**Task to complete**
The expected result is every line of the records, printed exactly.

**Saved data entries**
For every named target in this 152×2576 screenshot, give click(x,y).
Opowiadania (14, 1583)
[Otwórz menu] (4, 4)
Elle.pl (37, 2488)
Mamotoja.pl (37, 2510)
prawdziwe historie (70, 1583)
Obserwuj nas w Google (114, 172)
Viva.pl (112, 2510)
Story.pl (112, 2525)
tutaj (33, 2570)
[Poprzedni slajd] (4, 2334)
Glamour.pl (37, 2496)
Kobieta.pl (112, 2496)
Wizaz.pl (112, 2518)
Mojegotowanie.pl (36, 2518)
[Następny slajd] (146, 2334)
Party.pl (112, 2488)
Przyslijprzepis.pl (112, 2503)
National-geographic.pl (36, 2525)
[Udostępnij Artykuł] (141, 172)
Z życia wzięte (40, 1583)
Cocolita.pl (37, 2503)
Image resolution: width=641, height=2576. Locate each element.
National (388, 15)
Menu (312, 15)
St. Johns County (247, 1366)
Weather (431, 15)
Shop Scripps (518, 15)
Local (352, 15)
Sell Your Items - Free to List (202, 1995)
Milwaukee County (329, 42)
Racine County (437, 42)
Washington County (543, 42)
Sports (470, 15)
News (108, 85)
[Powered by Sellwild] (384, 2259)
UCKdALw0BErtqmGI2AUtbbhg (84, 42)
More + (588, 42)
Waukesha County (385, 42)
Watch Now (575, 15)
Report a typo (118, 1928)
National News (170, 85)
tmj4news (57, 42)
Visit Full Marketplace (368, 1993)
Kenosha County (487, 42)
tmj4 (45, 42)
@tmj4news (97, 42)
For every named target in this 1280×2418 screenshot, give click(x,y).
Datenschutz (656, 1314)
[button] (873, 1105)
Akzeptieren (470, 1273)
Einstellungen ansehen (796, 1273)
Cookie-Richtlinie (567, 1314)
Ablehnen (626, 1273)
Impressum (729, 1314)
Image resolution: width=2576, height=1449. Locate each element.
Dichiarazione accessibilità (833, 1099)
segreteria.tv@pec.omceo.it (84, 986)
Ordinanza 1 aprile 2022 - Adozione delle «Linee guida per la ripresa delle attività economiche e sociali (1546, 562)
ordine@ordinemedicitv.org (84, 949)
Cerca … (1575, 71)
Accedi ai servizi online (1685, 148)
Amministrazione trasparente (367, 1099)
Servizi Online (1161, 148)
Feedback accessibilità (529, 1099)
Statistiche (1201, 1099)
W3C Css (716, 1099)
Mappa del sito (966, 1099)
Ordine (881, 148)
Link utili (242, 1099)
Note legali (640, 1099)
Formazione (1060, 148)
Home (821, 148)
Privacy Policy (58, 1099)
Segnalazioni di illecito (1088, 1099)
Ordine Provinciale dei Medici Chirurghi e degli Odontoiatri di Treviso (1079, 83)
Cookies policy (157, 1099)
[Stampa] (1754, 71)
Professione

**Final answer**
For every named target in this 152×2576 screenshot, give click(x,y).
Opowiadania (14, 1583)
[Otwórz menu] (4, 4)
Elle.pl (37, 2488)
Mamotoja.pl (37, 2510)
prawdziwe historie (70, 1583)
Obserwuj nas w Google (114, 172)
Viva.pl (112, 2510)
Story.pl (112, 2525)
tutaj (33, 2570)
[Poprzedni slajd] (4, 2334)
Glamour.pl (37, 2496)
Kobieta.pl (112, 2496)
Wizaz.pl (112, 2518)
Mojegotowanie.pl (36, 2518)
[Następny slajd] (146, 2334)
Party.pl (112, 2488)
Przyslijprzepis.pl (112, 2503)
National-geographic.pl (36, 2525)
[Udostępnij Artykuł] (141, 172)
Z życia wzięte (40, 1583)
Cocolita.pl (37, 2503)
Image resolution: width=641, height=2576. Locate each element.
National (388, 15)
Menu (312, 15)
St. Johns County (247, 1366)
Weather (431, 15)
Shop Scripps (518, 15)
Local (352, 15)
Sell Your Items - Free to List (202, 1995)
Milwaukee County (329, 42)
Racine County (437, 42)
Washington County (543, 42)
Sports (470, 15)
News (108, 85)
[Powered by Sellwild] (384, 2259)
UCKdALw0BErtqmGI2AUtbbhg (84, 42)
More + (588, 42)
Waukesha County (385, 42)
Watch Now (575, 15)
Report a typo (118, 1928)
National News (170, 85)
tmj4news (57, 42)
Visit Full Marketplace (368, 1993)
Kenosha County (487, 42)
tmj4 (45, 42)
@tmj4news (97, 42)
For every named target in this 1280×2418 screenshot, give click(x,y).
Datenschutz (656, 1314)
[button] (873, 1105)
Akzeptieren (470, 1273)
Einstellungen ansehen (796, 1273)
Cookie-Richtlinie (567, 1314)
Ablehnen (626, 1273)
Impressum (729, 1314)
Image resolution: width=2576, height=1449. Locate each element.
Dichiarazione accessibilità (833, 1099)
segreteria.tv@pec.omceo.it (84, 986)
Ordinanza 1 aprile 2022 - Adozione delle «Linee guida per la ripresa delle attività economiche e sociali (1546, 562)
ordine@ordinemedicitv.org (84, 949)
Cerca … (1575, 71)
Accedi ai servizi online (1685, 148)
Amministrazione trasparente (367, 1099)
Servizi Online (1161, 148)
Feedback accessibilità (529, 1099)
Statistiche (1201, 1099)
W3C Css (716, 1099)
Mappa del sito (966, 1099)
Ordine (881, 148)
Link utili (242, 1099)
Note legali (640, 1099)
Formazione (1060, 148)
Home (821, 148)
Privacy Policy (58, 1099)
Segnalazioni di illecito (1088, 1099)
Ordine Provinciale dei Medici Chirurghi e degli Odontoiatri di Treviso (1079, 83)
Cookies policy (157, 1099)
[Stampa] (1754, 71)
Professione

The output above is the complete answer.